Selected extract:
Across the entire operation at Sunrise Transport, everyone from senior management to drivers to the shop team understands the critical nature of delivering perishable products, noted Greg Goss, vice president and general manager.
“Our fleet is a differentiating factor in our success and a delivery operation that is second to none is a big selling point,” Goss stated. “That’s why we have a full-service shop to provide timely and efficient service.”
The family-owned, private fleet of Four Seasons Produce Inc., fields about 100 Freightliner Business Class trucks and Cascadia day cab and sleeper tractors, along with Great Dane and Utility trailers. Based in Ephrata, Pennsylvania, the company is a wholesale produce distributor serving organic markets, co-ops, independent retailers, and chain stores in the Mid-Atlantic and Northeast regions.
It also harvests new technicians from its crop of maintenance assistants to help keep its trucks and reefer trailers running
“We implemented a ‘Grow Your Own’ program a couple of years ago,” Goss explained further. “We hire fuelers and washers who may be going to school to become technicians, and when there is an opportunity, we promote them to junior technician. After training, their primary responsibility is to complete preventative maintenance 60% of the time and the other 40% is allocated to working side-by-side with an experienced technician.”
Sunrise Transport also has a full-time trainer who works with every new technician, regardless of experience, on shop and company processes and procedures. The training lasts from four to eight weeks depending on the technician’s experience and ability to retain and follow information.
Another successful company approach to recruiting technicians is to partner with a local technical school that has a program for diesel technicians. “We’ve hosted visitation days where students rotate through various stations in our shop to help attract the best and brightest students,” Goss related. “We also offer our trainer to teach a class and we have donated a truck that we retired from our fleet and a refrigeration unit to the program.”

Dataset section:
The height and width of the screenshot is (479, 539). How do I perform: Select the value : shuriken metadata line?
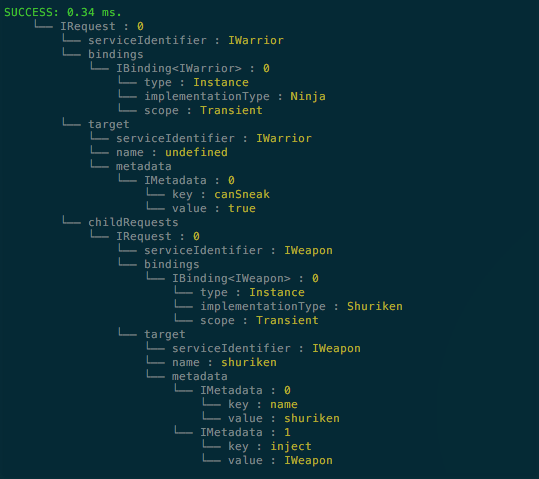click(284, 418)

What you have to do:
Please state how the Sunrise Transport piece says a junior technician's time is divided after training.

Solution below:
Sixty percent goes to preventative maintenance and 40% to working side-by-side with an experienced technician.